The robot handbook also says there are 1024 slots per dTon.
256 slots, actually, but that speaks more to the external size of the robot accommodating the slots rather than the internals of the fabricator itself, though. That is in fact an open area that could be measured as 1.5 chamber liters per slot. Internal vs external. At least that's what I choose to believe.

Here is that section of the book.

SIZE, SLOTS, SPACES AND TONS
Size and Slots are not precise measurements but abstractions of physical dimensions. Slots represent available space for customisation after the robot’s basic ‘guts’ are assembled. For the purposes of determining the true dimensions of a robot, for instance if one robot carries another within it or attempts to use a fabricator to create another robot, a robot is considered to occupy twice the number of Slots as it can use – a Size 5 robot has 16 Slots available but another 16 Slots comprise its basic structure, making the robot itself 32 Slots in size. The equivalent Vehicle Handbook Spaces of a robot is listed on the Robot Size table. Note that while a human-sized robot is only 0.5 Spaces in physical dimension, a seat for a human requires a full Space (64 Slots): half for the human, half for the seat and access to it.

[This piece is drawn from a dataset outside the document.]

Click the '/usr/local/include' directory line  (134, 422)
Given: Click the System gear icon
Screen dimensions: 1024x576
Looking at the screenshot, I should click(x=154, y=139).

A spacecraft ton – approximately 14 cubic metres – is the equivalent of four Spaces or 256 Slots. Of course this would make a Space equal to more than 54 litres of volume but only if all Spaces were perfect cubes. Both the Vehicle Handbook and Robot Handbook use an abstract design system that allows for straightforward design of vehicles, robots and other objects without resorting to 3D design software and assumptions about clearance buffers and a myriad of other factors that prevent objects from being crammed together without any wasted space.

Using this 256-Slot extrapolation, a corresponding ship ton is equal to a Size 8 robot (128 x 2). If designed with wings or as a multilegged robot low to the ground, it could require up to two ship tons for storage and access however, for instance, a Size 7 autodoc or low berth is designed to fit compactly on a ship and requires only 0.5 tons. Four Size 5 humanoid robots could be squeezed into a closet of 0.5 tons in a fashion that would allow only one robot to emerge at a time. Such an arrangement would be intolerable for a living humanoid but consider the emergency low berth, which crams four individuals and life support systems into a single ton.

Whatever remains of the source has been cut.